機密は技術者の頭の中にある 「ゆりかごから墓場まで」が国家の使命 (1/2ページ)

★機密は技術者の頭の中にある

2014.02.11


安倍首相(奥中央)は官邸で開かれた総合科学技術会議で、ImPACTの重要性を訴えた=2013年9月13日【拡大】

 新たに立ち上がったImPACT(インパクト=革新的研究開発推進プログラム)に対し、中国が露骨に嫌がったことは、この取り組みが、まさに日本の発展につながると教えてくれたようなものだろう。

 ImPACTは、プログラムマネジャーが有能な人材を集めてチームをまとめ、研究を行う米国のDARPA(国防高等研究計画局)に倣ったものだ。そのDARPAでは、昨年開催されたロボットコンテストで日本企業が優勝したものの、その会社は米国のグーグルに買収されている。

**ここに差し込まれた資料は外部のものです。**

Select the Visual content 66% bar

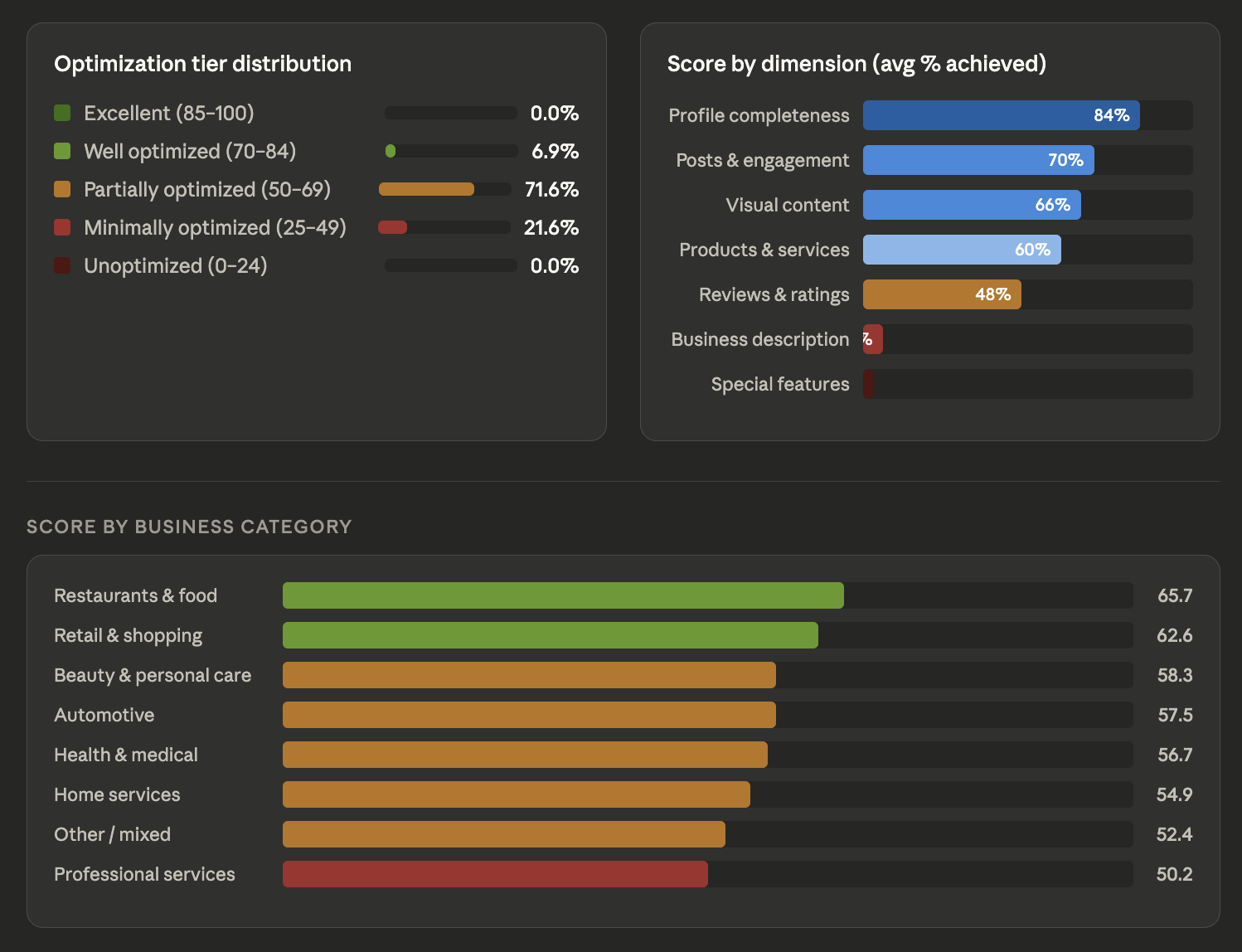coord(972,205)
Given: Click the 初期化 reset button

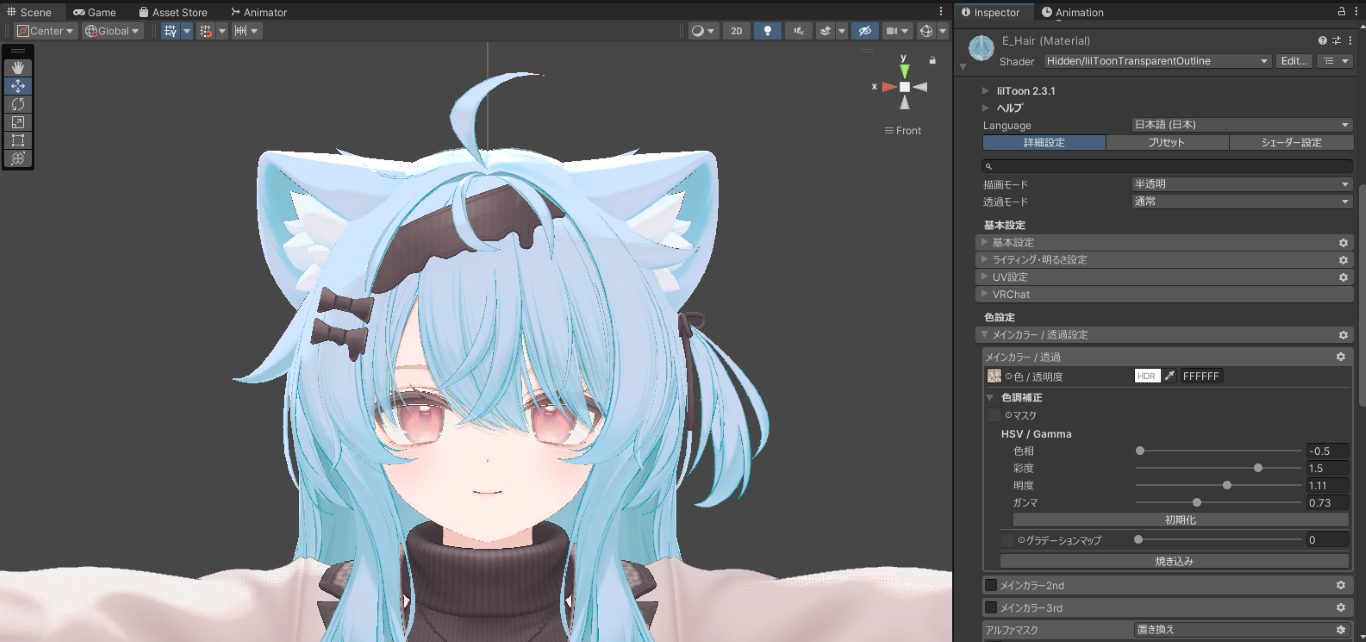Looking at the screenshot, I should pyautogui.click(x=1180, y=520).
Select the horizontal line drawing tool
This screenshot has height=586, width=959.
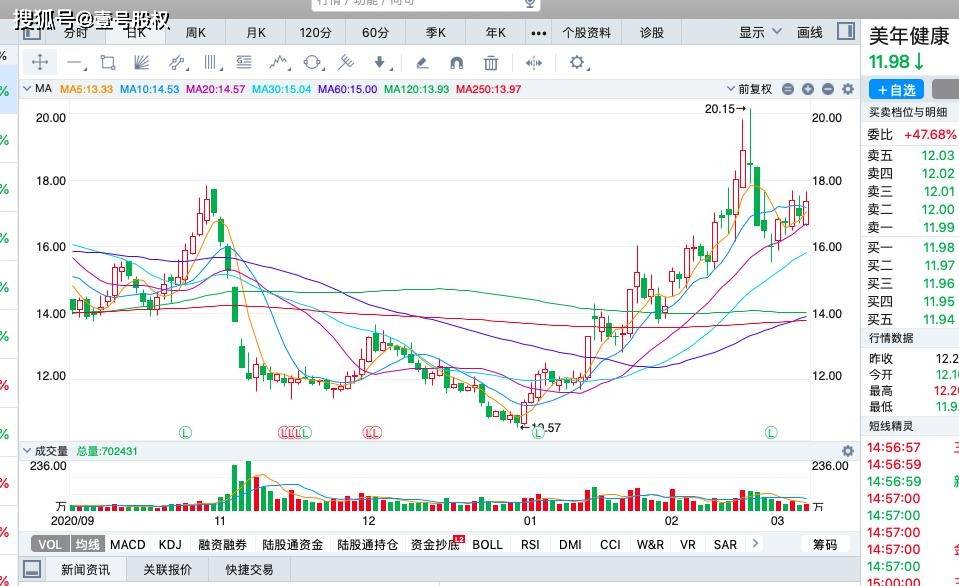coord(75,62)
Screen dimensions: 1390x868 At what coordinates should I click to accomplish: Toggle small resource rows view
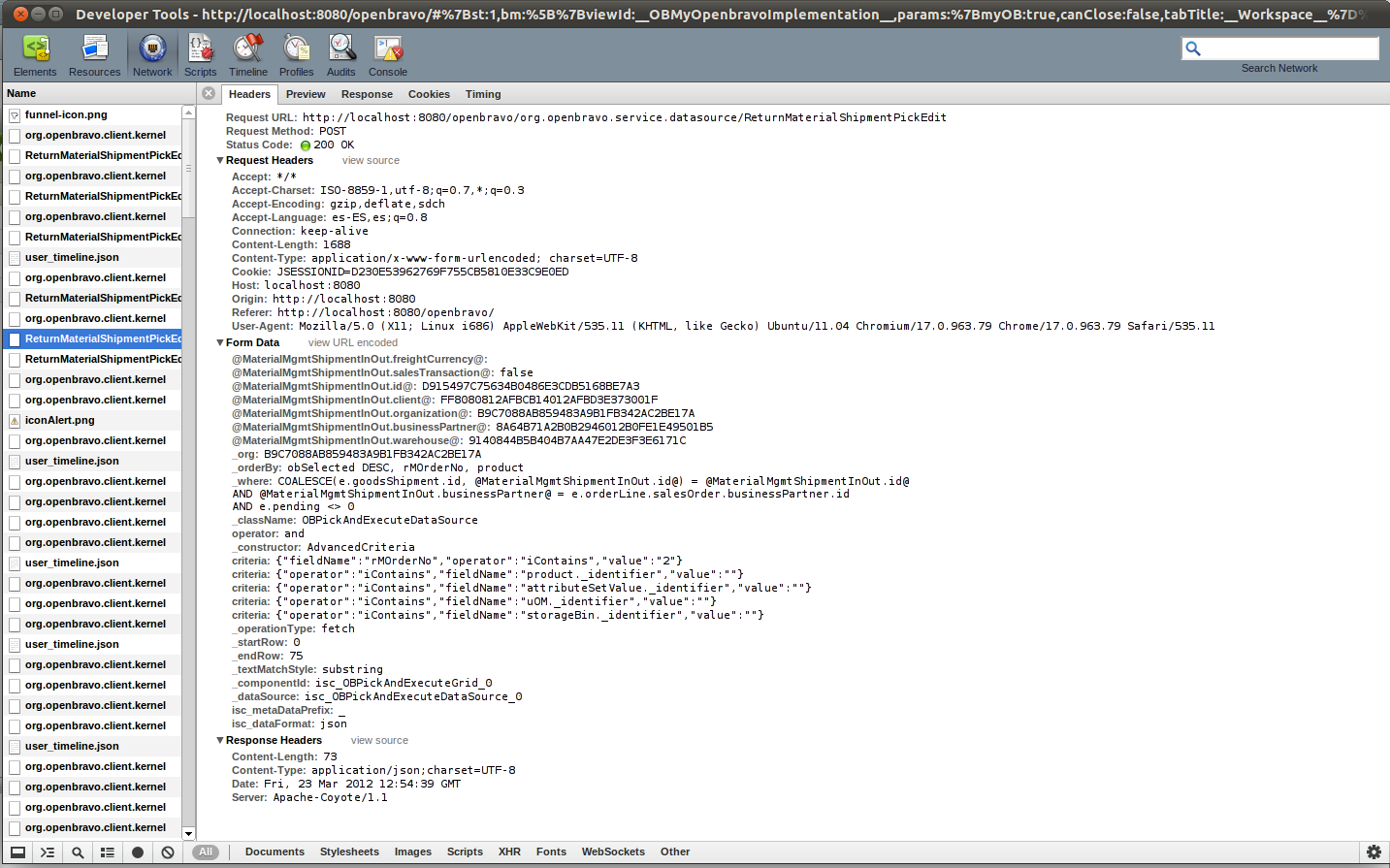click(108, 852)
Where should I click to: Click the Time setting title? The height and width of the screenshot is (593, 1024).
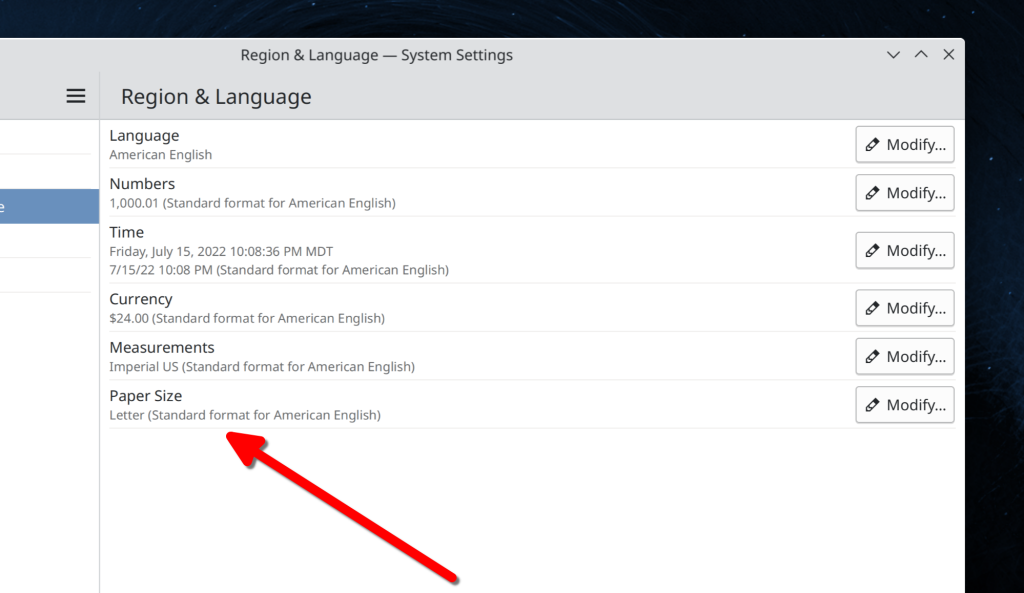[x=127, y=232]
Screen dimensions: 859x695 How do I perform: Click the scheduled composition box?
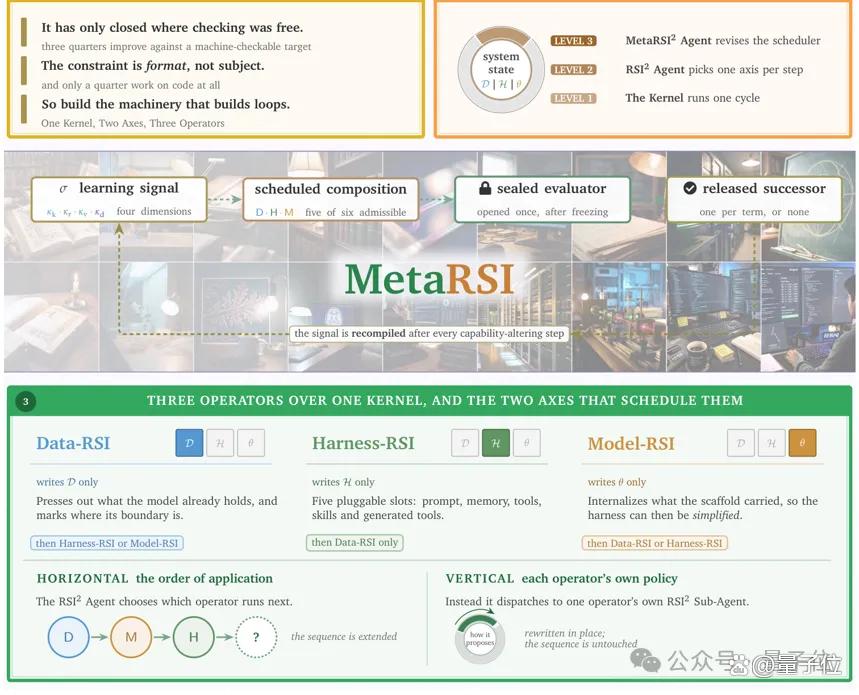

 今の日本の民間企業には、チャレンジングな試みを受け入れる余裕がないことが分かる。また、失敗が許されない、成果を必ず出されなければならないという空気が強く、思い切ったことができないようだ。国費を投じるとなればなおさらだ。

 ImPACTを立ち上げたのは、内閣府総合技術会議であるが、ここに防衛省の技術研究本部なども参画し、「産官学」の観点でハイレベルな装備品開発が成功することに期待したい。

 そのためには、民間活用できるデュアルユース(DU)の追求が重要になるだろう。しかし、一方で何から何までDU化できるはずはなく、ショッピング番組さながらに「自宅でも使えますが、兵器にもなります」などというわけにはいかないのである。むしろ、純粋なる軍事技術は汎用化できない。

 やはり、根底にある「軍事アレルギー」を解消させる努力は同時進行されるべきであり、金欠病とアレルギーの根本治療は不可欠であろう。

 さて、こうした取り組みの将来性の1つには、輸出という目的も見いだせそうだが、昨今、盛んになっている「武器輸出3原則」緩和議論では、とかく軍事転用の危険性ばかりが言われ、日本の技術を守る観点に欠けているのが気になる。